I received one response from Don MacQueen to my question regarding the use
of unpaste to extract information from a column with a variable number of
delimited fields. The solution arrived at is to pad the column so that all
rows have the same number of fields. Then unpaste will allow extraction of
whatever element is desired without difficulty.
For the situation previously described the following steps suffice.
# count the number of fields in each row of the column
nfields <- count.fields.str(d.df$rate,sep="~")
# calculate the number of fields needed to pad
npad <- max(nfields)-nfields
# create a column of length(d.df$rate) with appropriate pad characters
padchars <- ifelse(npad==0,"",ifelse(npad==1,"~","~~"))
# pad column with appropriate number of field delimiters
d.df$rate <- paste(d.df$rate,padchars,sep="")
d.df$rateUnit <- paste(d.df$rateUnit,padchars,sep="")
# continue extraction of desired fields
d.df$okRate <- numeric(length(d.df$rate))
d.df$okRtun <- as.character(numeric(length(d.df$rate)))
for (i in min(d.df$posKey):max(d.df$posKey)){
d.df$okRate[d.df$posKey==i]<-
as.numeric(unpaste(d.df$rate[d.df$posKey==i],sep="~")[[i]])
d.df$okRtun[d.df$posKey==i]<-
as.character(unpaste(d.df$rateUnit[d.df$posKey==i],sep="~")[[i]])}
Feel free to comment as to better approches.
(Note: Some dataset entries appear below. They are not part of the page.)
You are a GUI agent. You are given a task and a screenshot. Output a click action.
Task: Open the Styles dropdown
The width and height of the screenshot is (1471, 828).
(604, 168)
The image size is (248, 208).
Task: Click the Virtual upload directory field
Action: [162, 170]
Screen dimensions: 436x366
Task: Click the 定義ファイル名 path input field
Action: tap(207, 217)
This approach does work, but
there is likely room for improvement. And thanks to Don MacQueen for his
helpful suggestion.
Peter Scherer
Dow AgroSciences
-----Original Message-----
From: Scherer, Peter [mailto:pscherer@dowagro.com]
Sent: Wednesday, February 09, 2000 12:10 PM
To: 's-news@wubios.wustl.edu'
Subject: [S] : Data extraction using unpaste
Hello all,
I have a data extraction problem when using unpaste to crop out the field
information desired from the rate and rateUnit columns. Below is a portion
of the data frame in question.
>
d.df[c(1,1000,2000,3000,4000),c("trtName","rate","rateUnit","nfName","posKey
")]
trtName rate rateUnit nfName posKey
1 2,4-DB 35 GM AI/HA 1 1
1123 UNTREATED~2,4-D AMINE 4 ~560 ~GM AE/HA 2 2
4598 ~2,4-D AMINE 4 280~ GM AI/HA~GM AI/HA 2 2
5863 2,4-D AMINE 4 420.2964 GM AE/HA 1 1
7917 ~2,4-D ACID~X-77 ~140~.25 GM AE/HA~GM AI/HA~% V/V 3 2
Where trtName, rate, rateUnit all have a variable number of fields delimited
by "~", (identical number of fields within a row)
nfName identifies the total number of fields for the given row
and posKey identifies which field is desired for extraction.
I attempt to extract the pertinent rate and rateUnit information (denoted by
posKey) using the following construct
# extract associated rate and rate units using posKey
d.df$okRate <- numeric(length(d.df$rate))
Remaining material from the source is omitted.